- From: Boris Zbarsky <bzbarsky@MIT.EDU>
- Date: Fri, 28 Sep 2012 14:04:58 -0400
- To: Anne van Kesteren <annevk@annevk.nl>
- Cc: whatwg@lists.whatwg.org
On 9/28/12 1:30 PM, Anne van Kesteren wrote: > Well that is interesting. So the document encoding is not solely a > query component affair? At least not for Gecko, no. > Does this only apply to javascript URLs? I > cannot get this to work for data URLs. Looks like there's some javascript:-specific code here, yes. In particular, when the URI object is being created for javascript: and the document encoding is not UTF-8, it looks like Gecko will do the following: 1) Take the given string (which by this point is a byte array, actually; if it started off as Unicode it got converted to UTF-8 to produce this byte array). 2) Unescape non-ascii escapes (that is, escapes whose hex value is not in the ASCII range). 3) If the result is not valid UTF-8 bytes and the document encoding is some variant of utf-16, or is utf-7, or is x-imap4-modified-utf7 (whatever that is), just byte-inflate to Unicode.
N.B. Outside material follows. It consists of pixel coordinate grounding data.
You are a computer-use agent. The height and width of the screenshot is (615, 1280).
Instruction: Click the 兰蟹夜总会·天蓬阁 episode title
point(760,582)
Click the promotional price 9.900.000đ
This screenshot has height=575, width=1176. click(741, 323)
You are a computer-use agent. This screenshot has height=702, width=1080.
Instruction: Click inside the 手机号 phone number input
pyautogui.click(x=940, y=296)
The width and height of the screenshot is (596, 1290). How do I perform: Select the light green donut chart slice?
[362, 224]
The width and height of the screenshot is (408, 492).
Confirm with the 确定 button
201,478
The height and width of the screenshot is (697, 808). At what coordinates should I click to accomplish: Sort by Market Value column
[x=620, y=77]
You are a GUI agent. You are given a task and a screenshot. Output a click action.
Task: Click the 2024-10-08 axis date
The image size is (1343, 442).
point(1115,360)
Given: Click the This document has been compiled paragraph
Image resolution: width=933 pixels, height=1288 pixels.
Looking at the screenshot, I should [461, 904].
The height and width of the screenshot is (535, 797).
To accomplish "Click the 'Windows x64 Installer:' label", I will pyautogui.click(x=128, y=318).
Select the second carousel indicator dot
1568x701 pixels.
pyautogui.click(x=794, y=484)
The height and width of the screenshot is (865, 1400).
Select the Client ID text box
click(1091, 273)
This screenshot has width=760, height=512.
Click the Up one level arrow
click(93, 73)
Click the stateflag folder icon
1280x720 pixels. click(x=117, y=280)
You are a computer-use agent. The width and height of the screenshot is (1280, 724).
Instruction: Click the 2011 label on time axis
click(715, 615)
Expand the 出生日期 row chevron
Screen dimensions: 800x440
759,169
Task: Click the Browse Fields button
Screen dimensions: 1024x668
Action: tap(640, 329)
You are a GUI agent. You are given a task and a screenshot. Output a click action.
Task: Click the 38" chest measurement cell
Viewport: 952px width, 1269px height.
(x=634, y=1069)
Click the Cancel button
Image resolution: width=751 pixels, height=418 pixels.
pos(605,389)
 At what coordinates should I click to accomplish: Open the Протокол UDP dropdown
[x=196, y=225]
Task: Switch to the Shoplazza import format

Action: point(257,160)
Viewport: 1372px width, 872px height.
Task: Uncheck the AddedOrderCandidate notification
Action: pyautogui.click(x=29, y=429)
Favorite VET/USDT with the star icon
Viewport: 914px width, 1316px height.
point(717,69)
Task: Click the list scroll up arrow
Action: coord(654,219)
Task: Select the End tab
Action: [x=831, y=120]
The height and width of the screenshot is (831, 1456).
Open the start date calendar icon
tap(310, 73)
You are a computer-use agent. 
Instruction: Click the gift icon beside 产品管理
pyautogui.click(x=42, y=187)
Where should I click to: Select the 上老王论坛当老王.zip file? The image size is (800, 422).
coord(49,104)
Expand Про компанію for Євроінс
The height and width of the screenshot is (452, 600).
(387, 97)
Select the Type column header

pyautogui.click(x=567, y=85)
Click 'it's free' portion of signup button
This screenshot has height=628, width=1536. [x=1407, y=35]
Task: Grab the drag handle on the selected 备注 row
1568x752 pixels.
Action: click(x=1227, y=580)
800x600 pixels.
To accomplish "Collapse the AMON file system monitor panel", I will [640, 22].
There's a comment here about encodings that are not ASCII supersets. 4) Otherwise, if the byte array looks like valid UTF-8, convert from UTF-8 to Unicode. 5) Otherwise, convert to Unicode using the document encoding. 4) Convert the resulting Unicode string to UTF-8. 5) Escape non-ASCII bytes. I have no idea how much of this is needed in practice... -Boris
Received on Friday, 28 September 2012 18:05:43 UTC